We noticed that the univertsity with rank 199 is actually the 198th entry, and thus the last 3 universities needs to have their rank corrected.

In [None]:
r = requests.get('https://www.topuniversities.com/sites/default/files/qs-rankings-data/357051.txt?_=1508259845358')
raw_data = json.loads(r.text)['data'][:200]

We can print the first entry of the data to see how the informations are represented.

In [None]:
raw_data[0]

We can now define functions that will help us during the processing of this json.

First, process_university takes as input the raw json of a particular uni, and outputs a dictionnary containing the name, rank, country, region, number of faculty members (international and total) and number of students (international and total) for that given uni.

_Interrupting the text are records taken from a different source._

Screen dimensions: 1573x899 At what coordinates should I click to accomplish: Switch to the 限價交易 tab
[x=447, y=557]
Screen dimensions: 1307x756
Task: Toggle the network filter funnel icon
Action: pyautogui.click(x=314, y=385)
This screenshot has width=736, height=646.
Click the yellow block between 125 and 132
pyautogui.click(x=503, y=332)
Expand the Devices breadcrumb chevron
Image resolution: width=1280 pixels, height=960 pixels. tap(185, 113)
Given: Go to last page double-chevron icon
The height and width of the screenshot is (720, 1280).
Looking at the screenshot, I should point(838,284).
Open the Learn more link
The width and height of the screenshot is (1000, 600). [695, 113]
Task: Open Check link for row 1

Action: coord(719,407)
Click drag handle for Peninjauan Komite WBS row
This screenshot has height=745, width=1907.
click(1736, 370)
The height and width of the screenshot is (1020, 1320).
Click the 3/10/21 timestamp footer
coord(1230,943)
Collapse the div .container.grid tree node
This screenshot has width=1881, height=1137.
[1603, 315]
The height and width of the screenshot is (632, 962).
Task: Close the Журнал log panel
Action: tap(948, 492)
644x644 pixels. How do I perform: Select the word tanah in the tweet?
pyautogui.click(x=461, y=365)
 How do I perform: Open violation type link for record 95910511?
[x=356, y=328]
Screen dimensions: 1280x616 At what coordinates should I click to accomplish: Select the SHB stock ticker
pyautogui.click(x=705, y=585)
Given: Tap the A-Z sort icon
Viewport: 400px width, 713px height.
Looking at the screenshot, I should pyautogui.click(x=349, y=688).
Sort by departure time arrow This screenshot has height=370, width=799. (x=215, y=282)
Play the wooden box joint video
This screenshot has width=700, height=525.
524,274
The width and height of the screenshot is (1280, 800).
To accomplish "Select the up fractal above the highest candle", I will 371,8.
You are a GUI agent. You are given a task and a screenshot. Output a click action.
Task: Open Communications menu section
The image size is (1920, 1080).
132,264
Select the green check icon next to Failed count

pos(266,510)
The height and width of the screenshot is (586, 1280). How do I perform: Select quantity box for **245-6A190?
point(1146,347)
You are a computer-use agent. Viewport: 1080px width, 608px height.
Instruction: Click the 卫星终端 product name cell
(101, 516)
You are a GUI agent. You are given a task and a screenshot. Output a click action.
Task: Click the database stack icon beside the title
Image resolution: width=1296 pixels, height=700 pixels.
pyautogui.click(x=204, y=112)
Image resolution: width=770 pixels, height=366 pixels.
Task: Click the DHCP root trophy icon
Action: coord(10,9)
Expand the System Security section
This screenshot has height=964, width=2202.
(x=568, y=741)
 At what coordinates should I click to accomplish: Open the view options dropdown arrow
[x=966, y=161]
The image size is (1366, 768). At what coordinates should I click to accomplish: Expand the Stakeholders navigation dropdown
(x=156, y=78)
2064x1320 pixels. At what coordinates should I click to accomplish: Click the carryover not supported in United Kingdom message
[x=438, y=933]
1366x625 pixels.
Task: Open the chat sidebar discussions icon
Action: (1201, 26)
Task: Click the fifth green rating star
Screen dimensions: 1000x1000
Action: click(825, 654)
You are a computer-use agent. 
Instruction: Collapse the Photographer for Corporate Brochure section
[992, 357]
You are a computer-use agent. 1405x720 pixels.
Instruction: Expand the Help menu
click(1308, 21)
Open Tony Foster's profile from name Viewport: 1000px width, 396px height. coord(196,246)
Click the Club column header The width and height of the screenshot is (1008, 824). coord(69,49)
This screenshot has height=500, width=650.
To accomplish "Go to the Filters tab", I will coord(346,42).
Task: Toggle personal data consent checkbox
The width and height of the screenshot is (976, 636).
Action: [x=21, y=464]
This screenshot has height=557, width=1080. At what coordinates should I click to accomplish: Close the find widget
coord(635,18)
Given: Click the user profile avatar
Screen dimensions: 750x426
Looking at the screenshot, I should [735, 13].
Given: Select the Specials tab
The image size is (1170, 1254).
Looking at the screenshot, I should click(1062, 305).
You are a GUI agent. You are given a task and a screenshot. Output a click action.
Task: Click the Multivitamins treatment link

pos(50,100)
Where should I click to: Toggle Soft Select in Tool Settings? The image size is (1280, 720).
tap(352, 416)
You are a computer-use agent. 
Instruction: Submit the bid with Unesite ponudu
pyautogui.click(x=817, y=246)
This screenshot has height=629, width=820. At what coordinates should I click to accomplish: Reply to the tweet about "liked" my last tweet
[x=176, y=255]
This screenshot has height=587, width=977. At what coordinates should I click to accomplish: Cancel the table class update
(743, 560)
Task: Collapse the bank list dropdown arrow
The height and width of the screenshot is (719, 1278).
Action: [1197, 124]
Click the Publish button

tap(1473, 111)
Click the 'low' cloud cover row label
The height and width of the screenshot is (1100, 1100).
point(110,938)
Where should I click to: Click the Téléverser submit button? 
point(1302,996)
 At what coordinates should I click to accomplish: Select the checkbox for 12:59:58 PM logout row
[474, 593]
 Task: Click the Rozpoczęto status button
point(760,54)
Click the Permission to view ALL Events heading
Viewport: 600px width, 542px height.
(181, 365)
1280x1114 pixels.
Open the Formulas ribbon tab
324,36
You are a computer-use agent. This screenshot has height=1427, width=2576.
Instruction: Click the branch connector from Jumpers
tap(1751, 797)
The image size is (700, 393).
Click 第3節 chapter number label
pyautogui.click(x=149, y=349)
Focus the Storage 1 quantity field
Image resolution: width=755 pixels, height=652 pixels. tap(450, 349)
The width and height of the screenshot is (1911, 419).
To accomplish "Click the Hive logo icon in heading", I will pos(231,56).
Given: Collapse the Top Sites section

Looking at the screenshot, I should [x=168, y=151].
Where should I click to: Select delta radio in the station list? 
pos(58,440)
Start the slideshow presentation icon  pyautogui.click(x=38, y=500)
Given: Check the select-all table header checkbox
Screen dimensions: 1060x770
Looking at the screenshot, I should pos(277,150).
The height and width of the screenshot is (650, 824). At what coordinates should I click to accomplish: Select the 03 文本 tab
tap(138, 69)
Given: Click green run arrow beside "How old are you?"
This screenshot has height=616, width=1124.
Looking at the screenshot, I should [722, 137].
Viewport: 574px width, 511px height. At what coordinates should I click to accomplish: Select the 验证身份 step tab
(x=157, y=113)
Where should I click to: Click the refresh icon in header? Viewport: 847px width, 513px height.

It uses other functions defined below.

In [None]:
def process_university(uni):
    name = uni['title']
    rank = get_rank(uni['rank_display'])
    country = uni['country']
    region = uni['region']
    
    numbers = get_numbers(uni['url'])
    info = {'name' : name, 'rank' : rank, 'country' : country, 'region' : region}
    info.update(numbers)
    return info

As there can be ties in rank, the displayed rank is not always a integer. Furthermore, as said above, the last 3 unis have incorrect ranks and need to be fixed.

In [None]:
def get_rank(rank_display):
    rank = int(rank_display.replace("=", ""))
    if rank >= 199:
        rank -= 1
    return rank
    

To get the number of faculty members (international and total) and number of students (international and total), we need to get another request, and this time, we will need to parse the webpage using BeautifulSoup.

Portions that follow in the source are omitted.